The dealers, based on the license, can be divided into big dealers and small dealers. In the handbook of the dealer and elevator, a business less than 15,000 was defined as a small dealer. I prefer to divide them into three categories: big dealers with licensed elevators, they have right to buy the grain in a relatively low price, they have place to store the grain and wait for the grain price high in the international market to sell; dealers as representative for some international companies, they can buy the grain directly from the farmers with lower price than the big dealers and directly shipped to overseas, they do not need the space to store the grains; small dealer without elevator and not representative for any company , they can have cooperation with the companies only have elevators, but they are less competitive than the previous two. And my question is how the third category survive in the market? They have higher chance to broke, and the producers have higher risk not get the payment.
The third factor in the system is transportation. In Canada, they are two major railways using for grain transportation. Based on the Canadian Transportation Agency, there is a ‘Maximum Revenue Entitlement’. Each year, the agency establishes the value for CN and CP. If the two companies exceed the number, they will get the penalty. Based on historical data from 2006 to 2016 (Figure 2) (Statistics Canada, 2017), Saskatchewan accounted about 50% of the whole grain delivery, followed by Alberta (32%) and Manitoba (17%). The crop year 2014-2015 (Figure 3), the two companies got the highest ‘maximum revenue entitlement’ above 700 million dollars. I calculated the correlation between real revenue and the MRE, the number is low only 22%, that means there is no significant relationship between real revenue and the MRE. But the amount for delivery and the MRE correlated 97% from 2006 to 2016. I read the formulation for the MRE, but I did not understand it clearly, I need to do more work on this part. And the MRE is set in April, how could the expert to predict this accurate?
Figure 2. Delivery amount of the grain in Alberta, British Columbia, Manitoba and Saskatchewan from 2006 to 2016.
Figure 3. the MRE value for Canadian Pacific and Canadian National from 2000 to 2016.
The other thing I am confused about the trade before 2012 and after 2012, the difference between them is Canadian Wheat Board. Some reports said this is a bad policy, without CWB, the Canadian grain service is getting poor, and the international buyer is not happy about that, Canadian grain producers lose the benefit from the international market.

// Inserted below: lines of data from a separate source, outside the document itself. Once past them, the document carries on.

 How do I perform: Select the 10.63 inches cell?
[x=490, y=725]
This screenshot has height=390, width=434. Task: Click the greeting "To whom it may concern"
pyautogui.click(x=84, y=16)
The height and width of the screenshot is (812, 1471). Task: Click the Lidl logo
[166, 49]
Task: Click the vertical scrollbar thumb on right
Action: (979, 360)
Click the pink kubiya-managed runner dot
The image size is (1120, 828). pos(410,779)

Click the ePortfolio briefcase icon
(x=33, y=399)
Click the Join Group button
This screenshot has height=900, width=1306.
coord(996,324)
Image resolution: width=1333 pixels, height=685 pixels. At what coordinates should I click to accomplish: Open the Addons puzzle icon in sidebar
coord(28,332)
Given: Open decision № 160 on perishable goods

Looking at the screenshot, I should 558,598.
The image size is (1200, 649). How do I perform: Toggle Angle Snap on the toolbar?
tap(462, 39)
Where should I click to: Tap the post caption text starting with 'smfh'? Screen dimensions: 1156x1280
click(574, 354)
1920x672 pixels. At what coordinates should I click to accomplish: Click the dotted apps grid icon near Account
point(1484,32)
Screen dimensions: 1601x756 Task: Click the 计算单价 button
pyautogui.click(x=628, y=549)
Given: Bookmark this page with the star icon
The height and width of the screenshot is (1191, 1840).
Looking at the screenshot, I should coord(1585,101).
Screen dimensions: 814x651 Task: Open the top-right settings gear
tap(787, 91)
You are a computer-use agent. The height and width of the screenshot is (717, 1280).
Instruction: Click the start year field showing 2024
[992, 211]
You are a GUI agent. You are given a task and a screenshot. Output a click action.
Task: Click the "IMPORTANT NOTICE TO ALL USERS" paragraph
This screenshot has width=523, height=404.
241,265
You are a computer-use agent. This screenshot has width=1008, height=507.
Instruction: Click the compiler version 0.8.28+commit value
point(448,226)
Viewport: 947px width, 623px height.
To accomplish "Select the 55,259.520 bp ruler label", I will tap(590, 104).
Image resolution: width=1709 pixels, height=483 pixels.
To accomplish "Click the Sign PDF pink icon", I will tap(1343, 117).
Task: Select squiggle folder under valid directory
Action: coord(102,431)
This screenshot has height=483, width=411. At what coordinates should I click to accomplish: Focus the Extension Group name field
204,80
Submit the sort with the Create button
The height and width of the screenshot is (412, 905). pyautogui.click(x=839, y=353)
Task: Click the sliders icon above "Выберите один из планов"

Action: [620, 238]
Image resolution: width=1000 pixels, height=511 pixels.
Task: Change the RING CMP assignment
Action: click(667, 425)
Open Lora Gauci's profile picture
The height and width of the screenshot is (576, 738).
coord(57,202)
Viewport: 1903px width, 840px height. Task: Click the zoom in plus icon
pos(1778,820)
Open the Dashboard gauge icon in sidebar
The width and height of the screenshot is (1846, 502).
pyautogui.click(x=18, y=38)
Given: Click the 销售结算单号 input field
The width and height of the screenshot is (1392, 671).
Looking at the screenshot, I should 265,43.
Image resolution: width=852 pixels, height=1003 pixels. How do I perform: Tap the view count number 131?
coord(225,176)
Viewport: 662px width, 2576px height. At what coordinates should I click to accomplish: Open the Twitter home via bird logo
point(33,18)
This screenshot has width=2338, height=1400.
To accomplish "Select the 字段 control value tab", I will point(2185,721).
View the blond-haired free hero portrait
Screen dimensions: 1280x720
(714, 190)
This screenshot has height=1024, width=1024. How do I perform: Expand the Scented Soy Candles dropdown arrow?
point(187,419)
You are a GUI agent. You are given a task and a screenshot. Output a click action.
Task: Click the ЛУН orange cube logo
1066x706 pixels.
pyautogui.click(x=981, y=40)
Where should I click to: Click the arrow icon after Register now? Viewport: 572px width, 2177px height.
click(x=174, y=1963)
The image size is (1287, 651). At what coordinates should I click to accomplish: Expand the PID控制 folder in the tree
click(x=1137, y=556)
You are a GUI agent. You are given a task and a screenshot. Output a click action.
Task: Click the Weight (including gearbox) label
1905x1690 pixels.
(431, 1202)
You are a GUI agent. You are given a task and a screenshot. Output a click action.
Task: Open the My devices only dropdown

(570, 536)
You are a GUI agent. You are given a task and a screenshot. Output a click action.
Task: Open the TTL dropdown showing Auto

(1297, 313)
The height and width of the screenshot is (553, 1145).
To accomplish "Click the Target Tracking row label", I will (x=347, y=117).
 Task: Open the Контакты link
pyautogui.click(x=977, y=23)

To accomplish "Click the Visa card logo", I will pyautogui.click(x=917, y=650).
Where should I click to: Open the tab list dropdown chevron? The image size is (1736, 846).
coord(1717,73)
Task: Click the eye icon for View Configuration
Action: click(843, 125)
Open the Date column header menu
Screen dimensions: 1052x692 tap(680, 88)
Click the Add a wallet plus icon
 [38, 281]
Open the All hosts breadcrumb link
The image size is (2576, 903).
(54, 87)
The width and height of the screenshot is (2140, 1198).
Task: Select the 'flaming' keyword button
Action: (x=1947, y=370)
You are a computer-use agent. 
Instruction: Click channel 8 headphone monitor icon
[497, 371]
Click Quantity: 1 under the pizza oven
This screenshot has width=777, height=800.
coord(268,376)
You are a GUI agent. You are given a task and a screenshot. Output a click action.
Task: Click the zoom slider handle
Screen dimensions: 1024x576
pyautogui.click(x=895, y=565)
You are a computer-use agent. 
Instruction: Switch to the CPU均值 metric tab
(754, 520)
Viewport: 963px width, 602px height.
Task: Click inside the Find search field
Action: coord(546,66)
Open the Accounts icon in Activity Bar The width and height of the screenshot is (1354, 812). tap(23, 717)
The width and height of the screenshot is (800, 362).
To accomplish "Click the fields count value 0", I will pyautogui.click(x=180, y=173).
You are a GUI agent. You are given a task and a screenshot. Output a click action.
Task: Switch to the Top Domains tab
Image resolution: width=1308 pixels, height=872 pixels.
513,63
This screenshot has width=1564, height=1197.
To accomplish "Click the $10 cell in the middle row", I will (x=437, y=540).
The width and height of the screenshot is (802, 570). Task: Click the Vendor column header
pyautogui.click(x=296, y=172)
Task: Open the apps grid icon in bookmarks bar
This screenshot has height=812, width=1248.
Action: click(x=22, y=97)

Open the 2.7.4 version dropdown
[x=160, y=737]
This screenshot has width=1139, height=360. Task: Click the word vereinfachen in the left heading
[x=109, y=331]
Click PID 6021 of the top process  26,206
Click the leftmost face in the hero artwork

The Canadian producers lost their power on transportation and the price setting. However, some other reports said Canadian producers got more the money from international market because the trading freedom. If I am a grain producer, I prefer the CWB, they are professional on selling, allocating grains, they are experts in the local and international markets. If I am a transporter and buyer, I prefer the trading freedom. It is easier to negotiate the price with farmers one by one. So I wonder if we have any association like CWB established after 2012.